Published in final edited form as:
PMCID: PMC3310430
NIHMSID: NIHMS324650

Discriminatory accuracy and potential clinical utility of genomic profiling for breast cancer risk in BRCA-negative women

Abstract

Several single nucleotide polymorphisms (SNPs) are associated with an increased risk of breast cancer. The clinical utility of genotyping individuals at these loci is not known. Subjects were 519 unaffected women without BRCA mutations. Gail, Claus, and IBIS models were used to estimate absolute breast cancer risks. Subjects were then genotyped at 15 independent risk loci. Published per-allele and genotype-specific odds ratios were used to calculate the composite cumulative genomic risk (CGR) for each subject. Affected age- and ethnicity-matched BRCA mutation-negative women were also genotyped as a comparison group for the calculation of discriminatory accuracy. The CGR was used to adjust absolute breast cancer risks calculated by Gail, Claus and IBIS models to determine the proportion of subjects whose recommendations for chemoprevention or MRI screening might be altered (reclassified) by such adjustment. Mean lifetime breast cancer risks calculated using the Gail, Claus, and IBIS models were 19.4, 13.0, and 17.7%, respectively. CGR did not correlate with breast cancer risk as calculated using any model. CGR was significantly higher in affected women (mean 3.35 vs. 3.12, P = 0.009). The discriminatory accuracy of the CGR alone was 0.55 (SE 0.019; P = 0.006). CGR adjustment of model-derived absolute risk estimates would have altered clinical recommendations for chemoprevention in 11–19% of subjects and for MRI screening in 8–32%. CGR has limited discriminatory accuracy. However, the use of a genomic risk term to adjust model-derived estimates has the potential to alter individual recommendations. These observations warrant investigation to evaluate the calibration of adjusted risk estimates.

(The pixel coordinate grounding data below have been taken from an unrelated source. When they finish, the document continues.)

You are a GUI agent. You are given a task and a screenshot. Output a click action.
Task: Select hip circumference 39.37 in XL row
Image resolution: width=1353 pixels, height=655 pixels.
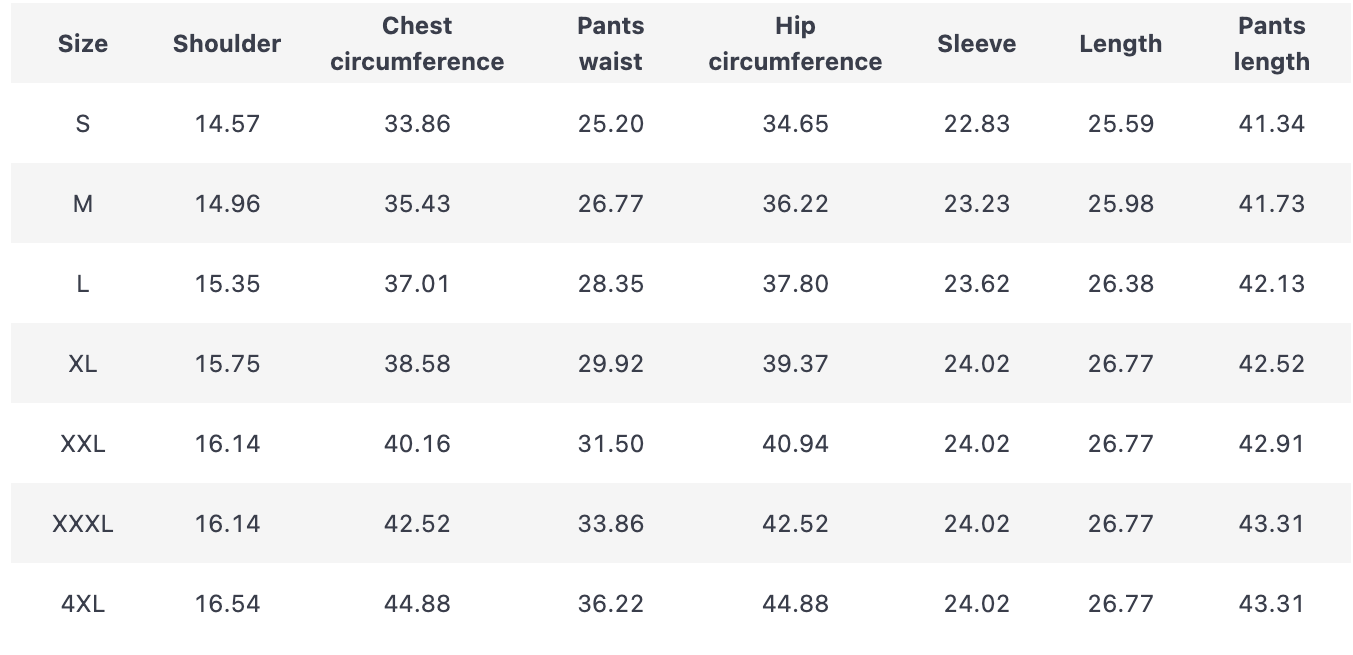tap(795, 364)
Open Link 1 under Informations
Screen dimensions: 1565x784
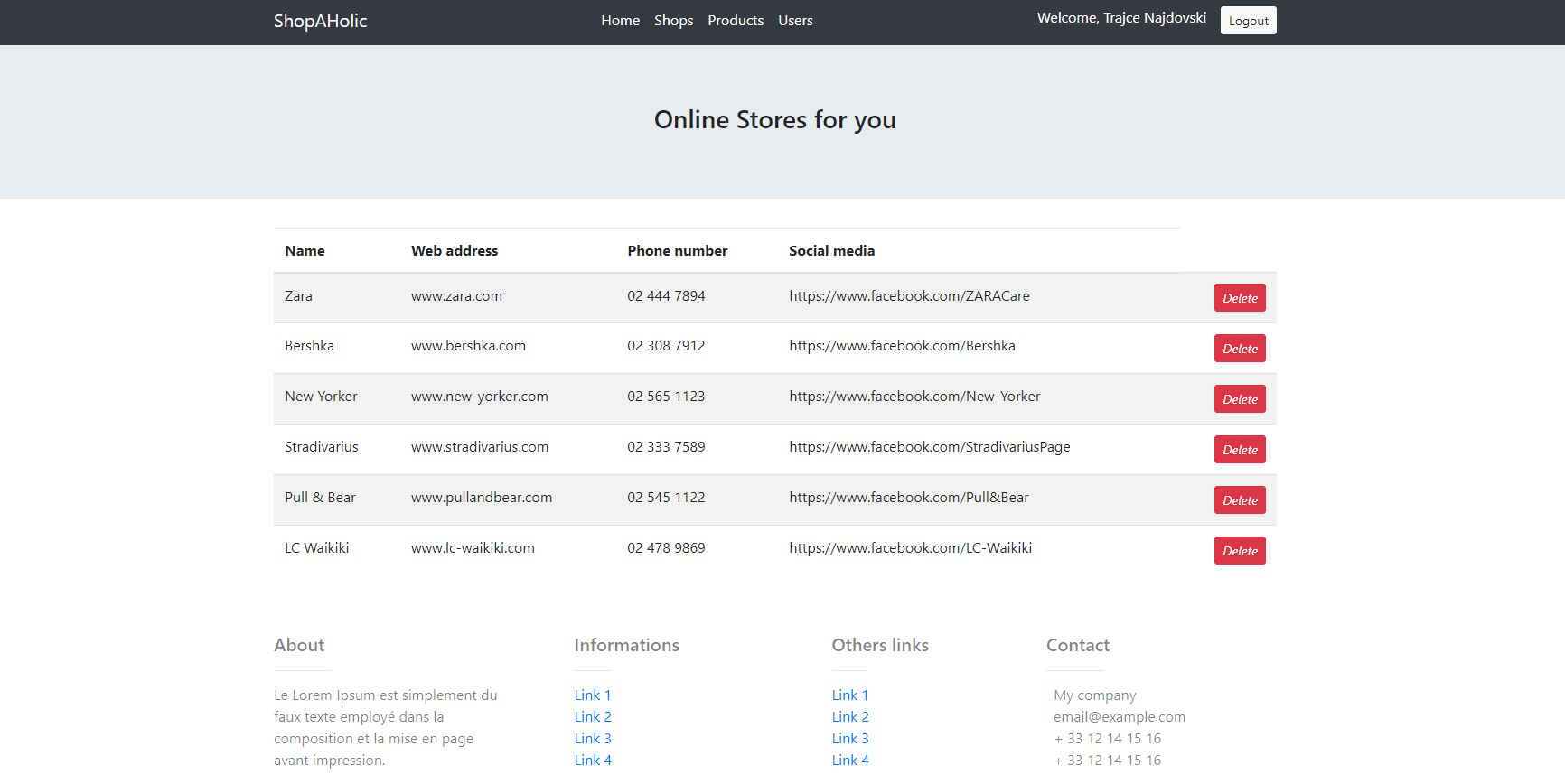point(593,695)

Keywords: Breast cancer risk, Single nucleotide polymorphism, Risk prediction model

Introduction

Inheritable factors are responsible for a significant fraction of the variation in individual breast cancer risk [1]. Germline mutations in a number of genes confer moderate to high risks of breast cancer [2]. These mutations are uncommon and only explain a small proportion of the hereditable risk. Candidate gene and genome-wide association studies (GWAS) have identified a number of singlenucleotide polymorphisms (SNPs) that are associated with risk [313]. These associations are highly statistically significant, but quantitatively very modest. For most SNPs, per allele odds ratios are less than 1.5. For this reason, it is not clear that genotyping individuals for these SNPs will be clinically useful. In fact, initial modeling analyses and a recent study of a large number of women participating in prospective cohort studies conclude that prediction models incorporating genomic SNP profiles will have limited to no advantage over traditional empiric models [1416].

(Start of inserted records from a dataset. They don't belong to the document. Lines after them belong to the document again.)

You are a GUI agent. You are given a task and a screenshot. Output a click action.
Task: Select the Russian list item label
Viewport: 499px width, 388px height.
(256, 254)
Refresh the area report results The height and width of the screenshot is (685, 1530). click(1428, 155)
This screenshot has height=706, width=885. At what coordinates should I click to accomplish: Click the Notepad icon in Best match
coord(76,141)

Consideration of the role of genomic profiling in breast cancer risk assessment has been limited to the question of whether this technology would be useful in the general population. There are limited data assessing the potential impact in women at familial risk for breast cancer. To this end, we evaluated a group of unaffected women who received uninformative negative BRCA1/2 genetic test results after seeking genetic counseling because of a family history suggesting a possible hereditary risk for breast cancer. We sought to correlate the genomic risk predicted from SNP genotyping with the absolute risk estimated by empiric models and to assess the discriminatory accuracy of the genomic risk profile in distinguishing these women from age- and ethnicity-matched affected BRCA-negative women. Finally, we evaluated whether incorporating a genomic risk term into a model-based risk assessment would alter clinical recommendations for the use of chemoprevention and breast magnetic resonance imaging (MRI).

Materials and methods

Subjects

Subjects of this investigation were women who presented to the Clinical Genetics Service of Memorial Sloan-Kettering for breast cancer risk assessment between September 1996 and December 2008. All were participants in IRB-approved studies of clinical outcomes after genetic testing. At the time of consent, participants provided detailed information regarding their family histories of cancer and completed baseline questionnaires cataloging their breast cancer risk factors. After pre-test genetic counseling, women underwent testing for mutations in BRCA1 and BRCA2. All women of Ashkenazi Jewish descent underwent testing for the common Ashkenazi founder mutations. Non-Ashkenazi women and a subset of Ashkenazi women underwent full sequence analysis (Myriad Genetic Laboratories, Salt Lake City, UT, USA).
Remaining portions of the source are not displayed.